Digitisation in progress © DB Seret
Discussions on digitisation and preservation: processes and people
Fri, 12/04/2024 - 08:38

Continuing our series taking a deep-dive into digitisation, today we get down to the nuts and bolts of digitisation and map out the processes involved in the ESA Archives, discovering each of the steps along the way and taking a behind-the-scenes look at our digitsation challenges!

As we noted in our previous article, digitisation is much more than the creation of a digital facsimile of an physical object. Even when taking on board the need for the digitised file to include complete metadata, only one of the four stages that we outline below actually deals with this part. So what else is involved and why is it not that simple?

Preparation

Archival holdings are organised and classified according to a hierarchy that runs from fonds to item (via sub-fonds, series and sub-series), with fonds being the entire collection and item being the smallest archival unit, for example an individual letter or photograph.

The first step in any digitisation project is to outline the scope of the proposed digitisation work and draw up a list of the material to be digitised. This overarching plan will then be broken down into different phases, each with various consignments made by selecting various series of material. In the European Centre for Space Records, for example, a series is often related to a project (such as Envisat or Rosetta) or to an administrative function (e.g Director General).

Once the selection has been agreed, a package needs to be put together for our partners who care of the digitisation, consisting of the series arranged in boxes and an accompanying list.

Collection in boxes

Within any series, files are the basic archival unit. A file is a group of information – in archival terms an organised unit of documents - put together by a creator according to a logical framework. This will often be because they relate to the same subject or activity, for example a group of contract files for a project, arranged in a chronological order.

These files are prepared in boxes with an individual ID and a separator (piece of paper) between each of them. Each analogue file will therefore become one digital file.

List

The files are accompanied by a list with all the metadata that can be provided in advance of digitisation. This would normally include the ID, title, date, period, creator of file or folder, size, any special details to note, including any previous publication.

The list is rarely created from scratch and is usually imported from other systems (such as the DMS document management tool used across ESA projects to manage information from the 1980s onwards) and completed by the ECSR using Dublin Core and ISAD metadata.

Digitisation

This is the heart of the process, when the material is scanned and where the digital files are created by unifying the scanned images with the metadata. But even here, it’s not just a case of running documents through a scanner, since our digitisation partners will be dealing with material in different formats, each of which might require a different approach, or use of different equipment.

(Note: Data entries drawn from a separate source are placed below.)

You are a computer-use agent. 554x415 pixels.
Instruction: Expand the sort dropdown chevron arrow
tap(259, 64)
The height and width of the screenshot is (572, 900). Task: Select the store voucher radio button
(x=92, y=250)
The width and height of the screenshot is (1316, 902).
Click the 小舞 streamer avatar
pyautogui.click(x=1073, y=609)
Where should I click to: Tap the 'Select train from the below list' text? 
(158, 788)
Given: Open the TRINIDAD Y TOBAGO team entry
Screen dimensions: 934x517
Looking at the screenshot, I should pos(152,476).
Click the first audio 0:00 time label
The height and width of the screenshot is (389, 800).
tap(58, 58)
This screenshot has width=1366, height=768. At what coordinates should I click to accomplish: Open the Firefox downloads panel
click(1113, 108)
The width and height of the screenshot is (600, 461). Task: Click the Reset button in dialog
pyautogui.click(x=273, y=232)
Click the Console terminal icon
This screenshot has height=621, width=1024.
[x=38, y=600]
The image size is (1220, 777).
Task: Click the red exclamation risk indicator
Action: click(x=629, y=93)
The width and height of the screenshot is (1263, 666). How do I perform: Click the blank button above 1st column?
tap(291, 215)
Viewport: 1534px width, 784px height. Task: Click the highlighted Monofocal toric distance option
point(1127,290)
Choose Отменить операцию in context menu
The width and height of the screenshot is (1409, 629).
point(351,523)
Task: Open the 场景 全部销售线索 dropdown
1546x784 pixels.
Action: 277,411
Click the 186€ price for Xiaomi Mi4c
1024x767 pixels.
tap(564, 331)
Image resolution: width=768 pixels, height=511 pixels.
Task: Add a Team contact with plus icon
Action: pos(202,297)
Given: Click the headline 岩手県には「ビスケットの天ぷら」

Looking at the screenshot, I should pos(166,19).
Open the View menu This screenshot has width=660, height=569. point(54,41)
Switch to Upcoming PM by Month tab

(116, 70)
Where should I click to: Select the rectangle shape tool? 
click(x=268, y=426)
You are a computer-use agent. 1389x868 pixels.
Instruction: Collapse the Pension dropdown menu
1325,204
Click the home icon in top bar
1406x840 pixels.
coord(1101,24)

Large drawings, for example, and formats such as microforms, may need to be scanned using special equipment, and decisions should be made on whether special formats are scanned as images or documents. (The quality desired for the end result also feeds into this decision-making process.)

The nature of the ECSR’s holdings also creates particular challenges: there is no unique template for documentation, with the sole exception of the official documents for meetings of ESA Council and its subordinate bodies, whose design dates back to the creation of ESRO in 1960s!

Additionally, ESA publications were often printed by different providers at different times. While small differences in margin width between two successive year’s Annual Reports may not be apparent when consulting the hard copies, they can be much more perceptible to the eye in digitised copies. And sometimes, things that appear to be a digitisation error – such as missing letters in a word in a handwritten document – are actually elements of the analogue original. In this example, due to a fountain pen running out of ink.

We asked our partners about the issues they encountered digitising our latest collections and they told us they had a wealth of examples!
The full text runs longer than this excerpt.